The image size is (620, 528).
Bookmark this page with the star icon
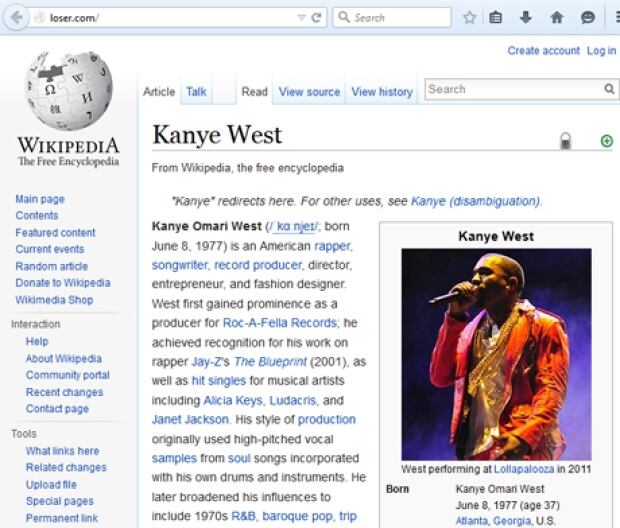(469, 17)
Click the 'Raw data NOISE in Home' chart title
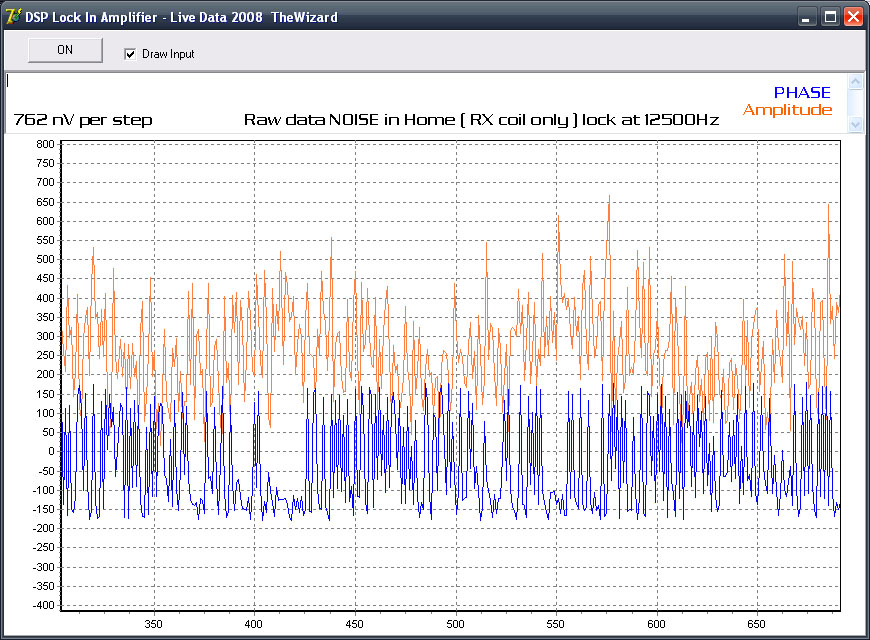The height and width of the screenshot is (640, 870). 481,120
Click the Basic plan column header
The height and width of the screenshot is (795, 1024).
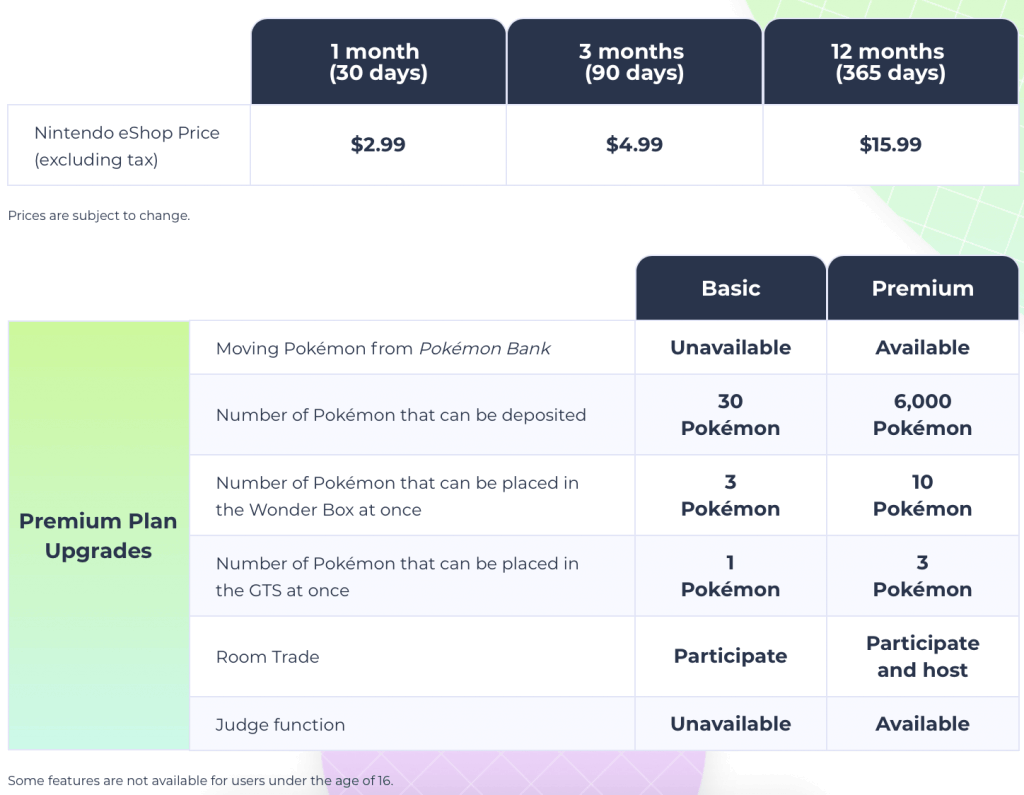click(731, 288)
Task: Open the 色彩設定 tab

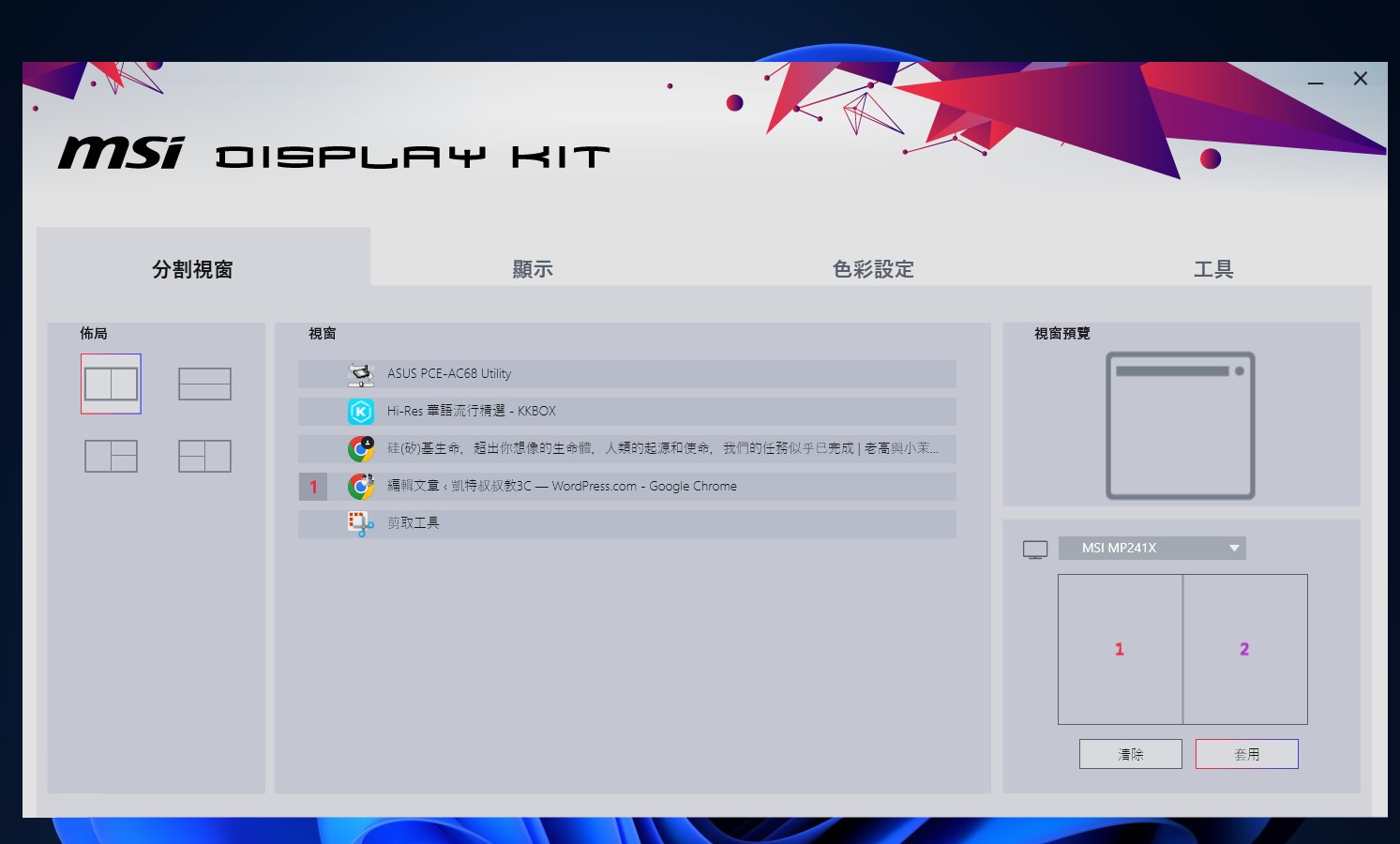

**********

◆ **Problem to solve**:
Quote every item above word for word, and leave the pictures out of your answer.

◆ **Result for this exercise**:
The image size is (620, 528).
Bookmark this page with the star icon
(469, 17)
Click the 'Raw data NOISE in Home' chart title
The height and width of the screenshot is (640, 870). 481,120
Click the Basic plan column header
The height and width of the screenshot is (795, 1024).
click(731, 288)
Task: Open the 色彩設定 tab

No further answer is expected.